II- BİR KİMSE KENDİ KİMLİĞİNİ KORUYARAK ÖTEKİLERE
NASIL SAYGI GÖSTEREBİLİR?
Hem Yahudi, hem Müslüman hem de Hıristiyanlara sorulan
soru böyledir. Onların kutsal kitaplarının metinleri onları
ötekilerin hepsine saygılı olmaya davet etmekte ve ötekilerin
sahip olduğu mesaja tam bir imanı istemektedir. Bu anlaşılması
zor bir durumdur. Çünkü bu aşırı saygı
(sadakat), burada ele alınan dini çoğulculuk için
gerekli sınırlar, oluşturuyor gibi gözükmektedir.

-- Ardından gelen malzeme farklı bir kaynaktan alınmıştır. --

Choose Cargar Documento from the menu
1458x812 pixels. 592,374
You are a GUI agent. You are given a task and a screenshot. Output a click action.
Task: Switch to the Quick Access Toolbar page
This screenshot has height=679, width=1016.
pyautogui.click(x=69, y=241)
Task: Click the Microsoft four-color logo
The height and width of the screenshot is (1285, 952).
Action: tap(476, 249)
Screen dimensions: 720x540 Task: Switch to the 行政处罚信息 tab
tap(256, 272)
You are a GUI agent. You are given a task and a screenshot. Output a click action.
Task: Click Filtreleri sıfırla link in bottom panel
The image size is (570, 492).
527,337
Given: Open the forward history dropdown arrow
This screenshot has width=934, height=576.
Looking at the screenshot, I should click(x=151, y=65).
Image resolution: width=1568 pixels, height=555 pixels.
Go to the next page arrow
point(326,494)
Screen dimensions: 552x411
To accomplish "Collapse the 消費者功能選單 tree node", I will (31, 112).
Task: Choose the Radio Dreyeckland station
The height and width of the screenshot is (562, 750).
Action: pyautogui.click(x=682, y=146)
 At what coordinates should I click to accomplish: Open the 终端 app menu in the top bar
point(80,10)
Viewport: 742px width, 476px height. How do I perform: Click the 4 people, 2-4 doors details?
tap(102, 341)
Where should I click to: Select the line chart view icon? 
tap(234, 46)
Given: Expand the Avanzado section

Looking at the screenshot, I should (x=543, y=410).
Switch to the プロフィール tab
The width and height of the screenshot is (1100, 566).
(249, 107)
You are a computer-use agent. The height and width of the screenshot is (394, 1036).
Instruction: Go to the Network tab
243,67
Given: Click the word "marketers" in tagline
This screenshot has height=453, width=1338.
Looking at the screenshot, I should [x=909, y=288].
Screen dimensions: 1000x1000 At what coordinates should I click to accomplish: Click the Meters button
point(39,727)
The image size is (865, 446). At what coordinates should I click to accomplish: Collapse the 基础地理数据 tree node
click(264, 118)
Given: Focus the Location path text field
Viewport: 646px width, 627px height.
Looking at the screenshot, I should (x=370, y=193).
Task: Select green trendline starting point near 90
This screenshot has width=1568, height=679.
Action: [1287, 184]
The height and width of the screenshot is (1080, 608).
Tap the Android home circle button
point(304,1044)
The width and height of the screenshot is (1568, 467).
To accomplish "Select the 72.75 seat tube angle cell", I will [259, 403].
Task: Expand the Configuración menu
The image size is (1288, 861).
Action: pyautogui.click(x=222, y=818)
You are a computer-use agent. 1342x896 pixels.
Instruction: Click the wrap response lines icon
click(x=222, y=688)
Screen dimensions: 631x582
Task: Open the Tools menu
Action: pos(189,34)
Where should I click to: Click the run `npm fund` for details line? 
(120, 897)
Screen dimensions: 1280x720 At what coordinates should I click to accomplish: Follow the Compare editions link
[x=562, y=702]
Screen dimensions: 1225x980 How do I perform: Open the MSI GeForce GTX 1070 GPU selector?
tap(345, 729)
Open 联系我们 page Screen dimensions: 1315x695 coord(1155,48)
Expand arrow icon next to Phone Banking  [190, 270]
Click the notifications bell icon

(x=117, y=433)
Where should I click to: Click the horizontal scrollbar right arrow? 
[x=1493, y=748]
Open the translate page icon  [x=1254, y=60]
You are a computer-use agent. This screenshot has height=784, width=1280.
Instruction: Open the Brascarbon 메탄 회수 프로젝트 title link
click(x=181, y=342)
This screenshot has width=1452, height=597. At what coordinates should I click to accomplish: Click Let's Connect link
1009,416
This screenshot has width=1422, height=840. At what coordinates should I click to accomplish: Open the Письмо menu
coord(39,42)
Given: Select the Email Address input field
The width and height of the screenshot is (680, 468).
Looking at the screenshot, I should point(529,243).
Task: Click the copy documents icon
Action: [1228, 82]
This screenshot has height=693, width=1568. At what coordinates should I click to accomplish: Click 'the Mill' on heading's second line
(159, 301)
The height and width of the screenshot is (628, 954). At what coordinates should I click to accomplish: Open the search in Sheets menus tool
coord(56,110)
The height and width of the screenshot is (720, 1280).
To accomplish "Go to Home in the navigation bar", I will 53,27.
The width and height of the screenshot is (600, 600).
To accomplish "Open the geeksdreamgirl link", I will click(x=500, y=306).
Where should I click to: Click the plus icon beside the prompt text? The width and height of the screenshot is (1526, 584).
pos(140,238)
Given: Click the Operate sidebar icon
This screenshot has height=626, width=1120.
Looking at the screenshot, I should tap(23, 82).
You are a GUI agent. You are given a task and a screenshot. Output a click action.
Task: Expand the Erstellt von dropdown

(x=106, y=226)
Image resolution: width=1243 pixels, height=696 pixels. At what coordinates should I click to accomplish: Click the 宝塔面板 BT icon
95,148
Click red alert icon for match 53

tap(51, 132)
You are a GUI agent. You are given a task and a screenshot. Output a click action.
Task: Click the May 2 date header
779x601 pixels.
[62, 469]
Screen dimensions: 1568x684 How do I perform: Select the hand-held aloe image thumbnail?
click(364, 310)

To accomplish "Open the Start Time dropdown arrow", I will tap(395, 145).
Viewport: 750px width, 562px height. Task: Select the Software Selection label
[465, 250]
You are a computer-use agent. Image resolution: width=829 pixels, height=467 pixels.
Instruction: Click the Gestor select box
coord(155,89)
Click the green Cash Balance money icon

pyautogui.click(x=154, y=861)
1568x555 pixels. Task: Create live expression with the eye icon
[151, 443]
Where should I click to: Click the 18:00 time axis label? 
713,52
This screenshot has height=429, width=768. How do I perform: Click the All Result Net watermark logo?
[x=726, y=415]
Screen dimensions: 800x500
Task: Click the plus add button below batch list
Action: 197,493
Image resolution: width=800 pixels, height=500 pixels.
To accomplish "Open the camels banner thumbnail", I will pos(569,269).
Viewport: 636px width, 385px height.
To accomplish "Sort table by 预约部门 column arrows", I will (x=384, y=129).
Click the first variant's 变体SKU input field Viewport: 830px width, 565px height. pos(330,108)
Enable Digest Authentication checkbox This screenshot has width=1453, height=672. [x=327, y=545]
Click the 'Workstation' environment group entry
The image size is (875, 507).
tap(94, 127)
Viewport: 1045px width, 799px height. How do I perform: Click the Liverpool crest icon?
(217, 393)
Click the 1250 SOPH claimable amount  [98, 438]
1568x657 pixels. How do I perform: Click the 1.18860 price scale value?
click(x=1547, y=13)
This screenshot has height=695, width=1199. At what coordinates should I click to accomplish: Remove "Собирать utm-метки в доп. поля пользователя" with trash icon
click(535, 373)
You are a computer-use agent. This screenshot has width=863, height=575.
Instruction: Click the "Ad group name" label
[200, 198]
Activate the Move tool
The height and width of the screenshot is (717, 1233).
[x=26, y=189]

Problem Müslümanlar için Hıristiyanlar için
olduğundan daha önemlidir. Çünkü Müslümanların
mesajı evrensel bir daveti amaçlar ve bu yüzden de çok
az sayıda insanı dışlar.
Bir kimse, Kuran ve Yeni Ahitte, iki dinde sunulan ve az yada çok
realite (dini çoğulculuk) ve proje (birlikçi
evrensellik) arasındaki bazı uzlaşma noktalarının temeli
olabilen (başka metinler) keşfedebilir mi?Burada bu soruya
açıklamak için mütevazi bir teşebbüste
bulunmak istiyoruz.
1- İslam ve Dini Çoğulculuk
Kuranın öğretisi hakkında iyi bilgilendirilen bütün
Müslümanlar İslam hala Arabistanda azınlıktayken ilk
Müslüman toplumu için probleme ilk cevapları
sağlayan ayetler bulabilir. Bir yandan Ehli-Kitap kendi özgünlüğü
içerisinde tanınıyordu ve onların varlığı bir emri vaki
olarak gözükmekteydi. Daha evvel zikredilen bir ayet
zimmilerin statüsünün daha sonradan ele alınışı
için bir haklılık göstergesi olarak hizmet etmiştir.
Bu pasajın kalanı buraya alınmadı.